— Begin Source data —

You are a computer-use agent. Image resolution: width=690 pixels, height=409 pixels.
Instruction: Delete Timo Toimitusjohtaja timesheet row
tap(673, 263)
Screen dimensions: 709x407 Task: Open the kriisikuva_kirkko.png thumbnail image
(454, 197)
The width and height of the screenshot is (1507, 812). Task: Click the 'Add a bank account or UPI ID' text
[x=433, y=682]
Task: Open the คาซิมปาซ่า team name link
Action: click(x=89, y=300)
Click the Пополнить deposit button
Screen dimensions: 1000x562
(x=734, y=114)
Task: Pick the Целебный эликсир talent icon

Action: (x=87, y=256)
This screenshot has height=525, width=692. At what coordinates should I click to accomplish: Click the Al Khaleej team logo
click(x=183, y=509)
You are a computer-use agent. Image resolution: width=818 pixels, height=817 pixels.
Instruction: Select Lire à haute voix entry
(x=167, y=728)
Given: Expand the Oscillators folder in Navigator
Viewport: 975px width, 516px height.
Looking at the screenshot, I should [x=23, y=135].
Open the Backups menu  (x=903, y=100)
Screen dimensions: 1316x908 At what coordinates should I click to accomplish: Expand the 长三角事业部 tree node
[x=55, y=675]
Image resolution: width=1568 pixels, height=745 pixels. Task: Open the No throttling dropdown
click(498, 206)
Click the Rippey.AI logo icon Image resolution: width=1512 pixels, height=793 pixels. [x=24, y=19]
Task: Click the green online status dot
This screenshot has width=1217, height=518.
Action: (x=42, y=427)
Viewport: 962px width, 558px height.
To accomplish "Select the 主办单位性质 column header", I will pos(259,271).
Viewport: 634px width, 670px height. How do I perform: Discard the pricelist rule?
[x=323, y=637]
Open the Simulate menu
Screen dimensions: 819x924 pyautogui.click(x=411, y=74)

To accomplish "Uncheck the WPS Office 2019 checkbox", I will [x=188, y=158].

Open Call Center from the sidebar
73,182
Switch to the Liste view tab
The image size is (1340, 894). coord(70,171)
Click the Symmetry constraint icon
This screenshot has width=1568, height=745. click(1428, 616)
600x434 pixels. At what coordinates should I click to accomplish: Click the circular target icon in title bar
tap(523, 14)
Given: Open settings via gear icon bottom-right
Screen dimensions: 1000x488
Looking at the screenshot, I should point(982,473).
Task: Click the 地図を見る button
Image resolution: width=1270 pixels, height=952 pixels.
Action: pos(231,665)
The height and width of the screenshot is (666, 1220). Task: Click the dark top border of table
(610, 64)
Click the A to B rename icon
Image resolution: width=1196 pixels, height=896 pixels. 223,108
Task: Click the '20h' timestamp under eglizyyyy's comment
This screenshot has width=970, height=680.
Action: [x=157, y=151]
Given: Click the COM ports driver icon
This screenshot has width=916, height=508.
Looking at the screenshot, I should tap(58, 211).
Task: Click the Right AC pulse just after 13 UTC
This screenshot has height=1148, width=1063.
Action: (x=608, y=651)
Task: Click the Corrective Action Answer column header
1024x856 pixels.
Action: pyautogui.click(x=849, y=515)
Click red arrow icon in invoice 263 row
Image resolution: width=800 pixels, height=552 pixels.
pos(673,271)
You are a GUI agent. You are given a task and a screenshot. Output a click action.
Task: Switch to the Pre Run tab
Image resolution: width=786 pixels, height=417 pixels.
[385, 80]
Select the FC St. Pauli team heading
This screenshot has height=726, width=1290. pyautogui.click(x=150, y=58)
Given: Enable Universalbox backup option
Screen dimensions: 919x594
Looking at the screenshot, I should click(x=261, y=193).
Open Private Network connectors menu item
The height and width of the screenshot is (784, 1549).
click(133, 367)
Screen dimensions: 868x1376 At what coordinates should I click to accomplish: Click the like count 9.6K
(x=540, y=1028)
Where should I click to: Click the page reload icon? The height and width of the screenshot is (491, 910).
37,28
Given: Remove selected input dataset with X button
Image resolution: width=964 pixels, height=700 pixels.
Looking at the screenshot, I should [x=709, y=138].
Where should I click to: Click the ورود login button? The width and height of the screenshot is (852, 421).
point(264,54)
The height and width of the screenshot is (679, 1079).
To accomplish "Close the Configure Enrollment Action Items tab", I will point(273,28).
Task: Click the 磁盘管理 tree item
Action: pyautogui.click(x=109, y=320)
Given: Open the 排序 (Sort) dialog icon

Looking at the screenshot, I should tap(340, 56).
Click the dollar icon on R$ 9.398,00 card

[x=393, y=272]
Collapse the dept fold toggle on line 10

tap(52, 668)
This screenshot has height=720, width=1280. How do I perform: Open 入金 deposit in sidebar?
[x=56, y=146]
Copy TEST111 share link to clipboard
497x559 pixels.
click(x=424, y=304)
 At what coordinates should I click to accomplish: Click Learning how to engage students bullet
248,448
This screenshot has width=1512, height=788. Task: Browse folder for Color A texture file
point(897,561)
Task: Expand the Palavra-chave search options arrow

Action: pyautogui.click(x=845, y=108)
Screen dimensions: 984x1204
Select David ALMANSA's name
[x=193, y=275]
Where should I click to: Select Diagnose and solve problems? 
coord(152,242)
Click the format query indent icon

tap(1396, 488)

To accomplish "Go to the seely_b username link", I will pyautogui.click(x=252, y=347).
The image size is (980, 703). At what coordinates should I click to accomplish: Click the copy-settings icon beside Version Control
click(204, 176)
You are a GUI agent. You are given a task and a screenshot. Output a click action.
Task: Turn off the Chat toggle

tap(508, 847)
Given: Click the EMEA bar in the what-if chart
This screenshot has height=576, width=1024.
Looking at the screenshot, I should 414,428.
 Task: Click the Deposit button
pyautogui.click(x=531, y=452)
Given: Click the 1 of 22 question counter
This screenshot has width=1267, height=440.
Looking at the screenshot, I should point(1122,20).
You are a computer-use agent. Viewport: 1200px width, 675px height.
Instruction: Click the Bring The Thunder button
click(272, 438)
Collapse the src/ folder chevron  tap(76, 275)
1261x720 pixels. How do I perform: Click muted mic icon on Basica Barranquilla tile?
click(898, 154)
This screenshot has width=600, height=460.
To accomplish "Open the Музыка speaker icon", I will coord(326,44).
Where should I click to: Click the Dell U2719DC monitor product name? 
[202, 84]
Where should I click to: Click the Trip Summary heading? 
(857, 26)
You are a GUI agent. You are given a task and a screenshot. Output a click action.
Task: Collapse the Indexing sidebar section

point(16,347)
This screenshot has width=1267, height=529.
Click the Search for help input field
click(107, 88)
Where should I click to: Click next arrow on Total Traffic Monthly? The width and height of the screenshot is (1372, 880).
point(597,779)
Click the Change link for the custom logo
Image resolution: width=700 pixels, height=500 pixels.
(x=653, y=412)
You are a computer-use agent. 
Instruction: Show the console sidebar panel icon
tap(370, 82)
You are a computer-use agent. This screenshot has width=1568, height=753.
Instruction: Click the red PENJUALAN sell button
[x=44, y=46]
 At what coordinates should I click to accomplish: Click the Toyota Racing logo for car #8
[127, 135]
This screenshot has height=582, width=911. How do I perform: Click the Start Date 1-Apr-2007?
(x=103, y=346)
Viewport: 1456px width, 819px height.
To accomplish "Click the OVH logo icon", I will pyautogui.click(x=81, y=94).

— End Source data —

▶ _Stated exercise_: Copy all of the entries above word for word.

▶ _Response_:
You are a computer-use agent. Image resolution: width=690 pixels, height=409 pixels.
Instruction: Delete Timo Toimitusjohtaja timesheet row
tap(673, 263)
Screen dimensions: 709x407 Task: Open the kriisikuva_kirkko.png thumbnail image
(454, 197)
The width and height of the screenshot is (1507, 812). Task: Click the 'Add a bank account or UPI ID' text
[x=433, y=682]
Task: Open the คาซิมปาซ่า team name link
Action: click(x=89, y=300)
Click the Пополнить deposit button
Screen dimensions: 1000x562
(x=734, y=114)
Task: Pick the Целебный эликсир talent icon

Action: (x=87, y=256)
This screenshot has height=525, width=692. At what coordinates should I click to accomplish: Click the Al Khaleej team logo
click(x=183, y=509)
You are a computer-use agent. Image resolution: width=818 pixels, height=817 pixels.
Instruction: Select Lire à haute voix entry
(x=167, y=728)
Given: Expand the Oscillators folder in Navigator
Viewport: 975px width, 516px height.
Looking at the screenshot, I should [x=23, y=135].
Open the Backups menu  (x=903, y=100)
Screen dimensions: 1316x908 At what coordinates should I click to accomplish: Expand the 长三角事业部 tree node
[x=55, y=675]
Image resolution: width=1568 pixels, height=745 pixels. Task: Open the No throttling dropdown
click(498, 206)
Click the Rippey.AI logo icon Image resolution: width=1512 pixels, height=793 pixels. [x=24, y=19]
Task: Click the green online status dot
This screenshot has width=1217, height=518.
Action: (x=42, y=427)
Viewport: 962px width, 558px height.
To accomplish "Select the 主办单位性质 column header", I will pos(259,271).
Viewport: 634px width, 670px height. How do I perform: Discard the pricelist rule?
[x=323, y=637]
Open the Simulate menu
Screen dimensions: 819x924 pyautogui.click(x=411, y=74)

To accomplish "Uncheck the WPS Office 2019 checkbox", I will [x=188, y=158].

Open Call Center from the sidebar
73,182
Switch to the Liste view tab
The image size is (1340, 894). coord(70,171)
Click the Symmetry constraint icon
This screenshot has width=1568, height=745. click(1428, 616)
600x434 pixels. At what coordinates should I click to accomplish: Click the circular target icon in title bar
tap(523, 14)
Given: Open settings via gear icon bottom-right
Screen dimensions: 1000x488
Looking at the screenshot, I should point(982,473).
Task: Click the 地図を見る button
Image resolution: width=1270 pixels, height=952 pixels.
Action: pos(231,665)
The height and width of the screenshot is (666, 1220). Task: Click the dark top border of table
(610, 64)
Click the A to B rename icon
Image resolution: width=1196 pixels, height=896 pixels. 223,108
Task: Click the '20h' timestamp under eglizyyyy's comment
This screenshot has width=970, height=680.
Action: [x=157, y=151]
Given: Click the COM ports driver icon
This screenshot has width=916, height=508.
Looking at the screenshot, I should tap(58, 211).
Task: Click the Right AC pulse just after 13 UTC
This screenshot has height=1148, width=1063.
Action: (x=608, y=651)
Task: Click the Corrective Action Answer column header
1024x856 pixels.
Action: pyautogui.click(x=849, y=515)
Click red arrow icon in invoice 263 row
Image resolution: width=800 pixels, height=552 pixels.
pos(673,271)
You are a GUI agent. You are given a task and a screenshot. Output a click action.
Task: Switch to the Pre Run tab
Image resolution: width=786 pixels, height=417 pixels.
[385, 80]
Select the FC St. Pauli team heading
This screenshot has height=726, width=1290. pyautogui.click(x=150, y=58)
Given: Enable Universalbox backup option
Screen dimensions: 919x594
Looking at the screenshot, I should click(x=261, y=193).
Open Private Network connectors menu item
The height and width of the screenshot is (784, 1549).
click(133, 367)
Screen dimensions: 868x1376 At what coordinates should I click to accomplish: Click the like count 9.6K
(x=540, y=1028)
Where should I click to: Click the page reload icon? The height and width of the screenshot is (491, 910).
37,28
Given: Remove selected input dataset with X button
Image resolution: width=964 pixels, height=700 pixels.
Looking at the screenshot, I should [x=709, y=138].
Where should I click to: Click the ورود login button? The width and height of the screenshot is (852, 421).
point(264,54)
The height and width of the screenshot is (679, 1079).
To accomplish "Close the Configure Enrollment Action Items tab", I will point(273,28).
Task: Click the 磁盘管理 tree item
Action: pyautogui.click(x=109, y=320)
Given: Open the 排序 (Sort) dialog icon

Looking at the screenshot, I should tap(340, 56).
Click the dollar icon on R$ 9.398,00 card

[x=393, y=272]
Collapse the dept fold toggle on line 10

tap(52, 668)
This screenshot has height=720, width=1280. How do I perform: Open 入金 deposit in sidebar?
[x=56, y=146]
Copy TEST111 share link to clipboard
497x559 pixels.
click(x=424, y=304)
 At what coordinates should I click to accomplish: Click Learning how to engage students bullet
248,448
This screenshot has width=1512, height=788. Task: Browse folder for Color A texture file
point(897,561)
Task: Expand the Palavra-chave search options arrow

Action: pyautogui.click(x=845, y=108)
Screen dimensions: 984x1204
Select David ALMANSA's name
[x=193, y=275]
Where should I click to: Select Diagnose and solve problems? 
coord(152,242)
Click the format query indent icon

tap(1396, 488)

To accomplish "Go to the seely_b username link", I will pyautogui.click(x=252, y=347).
The image size is (980, 703). At what coordinates should I click to accomplish: Click the copy-settings icon beside Version Control
click(204, 176)
You are a GUI agent. You are given a task and a screenshot. Output a click action.
Task: Turn off the Chat toggle

tap(508, 847)
Given: Click the EMEA bar in the what-if chart
This screenshot has height=576, width=1024.
Looking at the screenshot, I should 414,428.
 Task: Click the Deposit button
pyautogui.click(x=531, y=452)
Given: Click the 1 of 22 question counter
This screenshot has width=1267, height=440.
Looking at the screenshot, I should point(1122,20).
You are a computer-use agent. Viewport: 1200px width, 675px height.
Instruction: Click the Bring The Thunder button
click(272, 438)
Collapse the src/ folder chevron  tap(76, 275)
1261x720 pixels. How do I perform: Click muted mic icon on Basica Barranquilla tile?
click(898, 154)
This screenshot has width=600, height=460.
To accomplish "Open the Музыка speaker icon", I will coord(326,44).
Where should I click to: Click the Dell U2719DC monitor product name? 
[202, 84]
Where should I click to: Click the Trip Summary heading? 
(857, 26)
You are a GUI agent. You are given a task and a screenshot. Output a click action.
Task: Collapse the Indexing sidebar section

point(16,347)
This screenshot has width=1267, height=529.
Click the Search for help input field
click(107, 88)
Where should I click to: Click next arrow on Total Traffic Monthly? The width and height of the screenshot is (1372, 880).
point(597,779)
Click the Change link for the custom logo
Image resolution: width=700 pixels, height=500 pixels.
(x=653, y=412)
You are a computer-use agent. 
Instruction: Show the console sidebar panel icon
tap(370, 82)
You are a computer-use agent. This screenshot has width=1568, height=753.
Instruction: Click the red PENJUALAN sell button
[x=44, y=46]
 At what coordinates should I click to accomplish: Click the Toyota Racing logo for car #8
[127, 135]
This screenshot has height=582, width=911. How do I perform: Click the Start Date 1-Apr-2007?
(x=103, y=346)
Viewport: 1456px width, 819px height.
To accomplish "Click the OVH logo icon", I will pyautogui.click(x=81, y=94).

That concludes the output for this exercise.